● YOUR OBJECTIVE
Your task is to output, without alteration, each line from the one containing "Given: Open the" through the final line of the records below.

● RECORDS TO USE
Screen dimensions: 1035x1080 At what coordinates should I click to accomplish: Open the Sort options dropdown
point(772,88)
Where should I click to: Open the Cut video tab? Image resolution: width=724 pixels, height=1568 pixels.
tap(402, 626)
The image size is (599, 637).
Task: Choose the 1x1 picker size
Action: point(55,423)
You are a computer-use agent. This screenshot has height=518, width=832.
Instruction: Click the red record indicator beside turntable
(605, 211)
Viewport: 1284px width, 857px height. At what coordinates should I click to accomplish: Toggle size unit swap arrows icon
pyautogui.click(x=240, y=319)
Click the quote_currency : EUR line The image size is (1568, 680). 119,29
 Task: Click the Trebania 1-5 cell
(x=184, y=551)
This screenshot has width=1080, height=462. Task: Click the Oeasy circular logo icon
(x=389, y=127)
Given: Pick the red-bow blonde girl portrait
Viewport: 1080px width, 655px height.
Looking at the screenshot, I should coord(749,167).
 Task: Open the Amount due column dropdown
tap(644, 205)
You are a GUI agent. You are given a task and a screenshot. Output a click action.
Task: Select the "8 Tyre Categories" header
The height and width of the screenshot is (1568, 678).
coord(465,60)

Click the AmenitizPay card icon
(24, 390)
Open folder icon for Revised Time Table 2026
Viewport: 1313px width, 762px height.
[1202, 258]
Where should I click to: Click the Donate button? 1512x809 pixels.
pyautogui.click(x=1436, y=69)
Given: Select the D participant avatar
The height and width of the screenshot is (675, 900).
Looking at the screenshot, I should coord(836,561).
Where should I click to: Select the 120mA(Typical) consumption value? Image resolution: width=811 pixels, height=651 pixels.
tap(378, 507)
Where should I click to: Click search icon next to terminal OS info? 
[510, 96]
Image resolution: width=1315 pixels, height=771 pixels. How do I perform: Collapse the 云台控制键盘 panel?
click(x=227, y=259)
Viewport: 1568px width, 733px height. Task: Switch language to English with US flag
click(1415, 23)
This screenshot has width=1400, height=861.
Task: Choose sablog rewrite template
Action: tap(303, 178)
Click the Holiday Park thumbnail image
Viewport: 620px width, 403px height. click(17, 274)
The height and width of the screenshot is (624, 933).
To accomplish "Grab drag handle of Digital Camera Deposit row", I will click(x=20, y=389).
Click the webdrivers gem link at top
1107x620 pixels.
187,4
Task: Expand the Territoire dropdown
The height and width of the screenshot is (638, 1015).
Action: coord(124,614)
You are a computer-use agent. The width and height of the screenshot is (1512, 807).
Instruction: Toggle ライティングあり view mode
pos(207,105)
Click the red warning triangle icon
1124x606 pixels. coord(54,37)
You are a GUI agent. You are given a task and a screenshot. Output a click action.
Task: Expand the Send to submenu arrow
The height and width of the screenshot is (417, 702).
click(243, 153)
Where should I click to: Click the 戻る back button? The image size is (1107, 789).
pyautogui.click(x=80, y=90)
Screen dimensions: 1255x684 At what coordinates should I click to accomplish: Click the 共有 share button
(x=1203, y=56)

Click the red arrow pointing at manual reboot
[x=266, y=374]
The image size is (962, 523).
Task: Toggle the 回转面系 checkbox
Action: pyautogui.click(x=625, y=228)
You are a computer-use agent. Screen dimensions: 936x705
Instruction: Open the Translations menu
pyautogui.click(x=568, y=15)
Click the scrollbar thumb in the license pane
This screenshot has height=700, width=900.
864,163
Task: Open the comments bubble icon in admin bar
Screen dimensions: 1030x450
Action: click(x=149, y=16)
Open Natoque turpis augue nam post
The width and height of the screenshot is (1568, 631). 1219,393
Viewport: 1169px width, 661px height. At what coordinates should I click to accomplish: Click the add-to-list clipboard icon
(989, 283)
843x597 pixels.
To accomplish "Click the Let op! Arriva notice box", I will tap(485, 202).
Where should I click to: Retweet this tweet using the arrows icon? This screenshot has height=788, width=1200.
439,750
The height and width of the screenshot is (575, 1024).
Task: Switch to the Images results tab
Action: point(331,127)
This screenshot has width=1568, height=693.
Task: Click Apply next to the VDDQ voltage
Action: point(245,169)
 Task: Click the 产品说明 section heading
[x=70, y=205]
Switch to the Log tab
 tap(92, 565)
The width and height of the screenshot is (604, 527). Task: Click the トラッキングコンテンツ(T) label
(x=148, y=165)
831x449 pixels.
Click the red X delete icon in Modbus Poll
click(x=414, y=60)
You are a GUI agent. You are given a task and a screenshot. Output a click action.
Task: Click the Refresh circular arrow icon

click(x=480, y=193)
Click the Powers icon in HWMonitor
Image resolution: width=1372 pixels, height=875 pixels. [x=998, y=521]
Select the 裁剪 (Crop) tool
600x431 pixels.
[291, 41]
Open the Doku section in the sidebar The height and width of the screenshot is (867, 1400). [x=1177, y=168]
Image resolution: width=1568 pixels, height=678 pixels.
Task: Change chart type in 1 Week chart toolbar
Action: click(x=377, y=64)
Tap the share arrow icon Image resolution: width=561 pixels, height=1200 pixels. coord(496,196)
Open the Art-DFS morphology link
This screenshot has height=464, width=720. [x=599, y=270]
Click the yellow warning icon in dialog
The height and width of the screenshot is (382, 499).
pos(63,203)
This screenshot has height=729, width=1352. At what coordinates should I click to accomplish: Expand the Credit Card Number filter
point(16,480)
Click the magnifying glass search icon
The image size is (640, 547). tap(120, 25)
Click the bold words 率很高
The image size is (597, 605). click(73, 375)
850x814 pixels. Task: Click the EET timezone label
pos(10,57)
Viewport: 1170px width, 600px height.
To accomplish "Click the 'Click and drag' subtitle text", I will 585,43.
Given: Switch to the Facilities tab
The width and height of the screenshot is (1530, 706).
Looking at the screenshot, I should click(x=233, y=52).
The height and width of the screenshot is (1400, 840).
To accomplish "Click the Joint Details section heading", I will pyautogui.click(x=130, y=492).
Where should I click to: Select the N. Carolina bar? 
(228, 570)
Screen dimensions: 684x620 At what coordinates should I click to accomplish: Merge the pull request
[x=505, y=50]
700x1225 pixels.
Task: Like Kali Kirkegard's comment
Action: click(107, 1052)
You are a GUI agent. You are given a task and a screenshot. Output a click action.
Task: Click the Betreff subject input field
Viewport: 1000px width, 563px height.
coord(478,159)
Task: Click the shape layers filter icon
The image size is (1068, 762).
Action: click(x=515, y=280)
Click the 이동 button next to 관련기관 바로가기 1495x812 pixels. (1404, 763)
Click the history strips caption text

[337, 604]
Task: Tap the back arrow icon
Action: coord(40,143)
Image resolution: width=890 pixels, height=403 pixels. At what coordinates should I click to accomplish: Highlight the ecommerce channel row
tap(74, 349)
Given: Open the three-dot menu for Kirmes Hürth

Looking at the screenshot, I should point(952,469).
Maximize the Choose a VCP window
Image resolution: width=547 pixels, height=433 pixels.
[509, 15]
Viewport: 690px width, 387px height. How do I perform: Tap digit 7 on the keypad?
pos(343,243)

● EXERCISE ANSWER
Given: Open the three-dot menu for Kirmes Hürth

Looking at the screenshot, I should point(952,469).
Maximize the Choose a VCP window
Image resolution: width=547 pixels, height=433 pixels.
[509, 15]
Viewport: 690px width, 387px height. How do I perform: Tap digit 7 on the keypad?
pos(343,243)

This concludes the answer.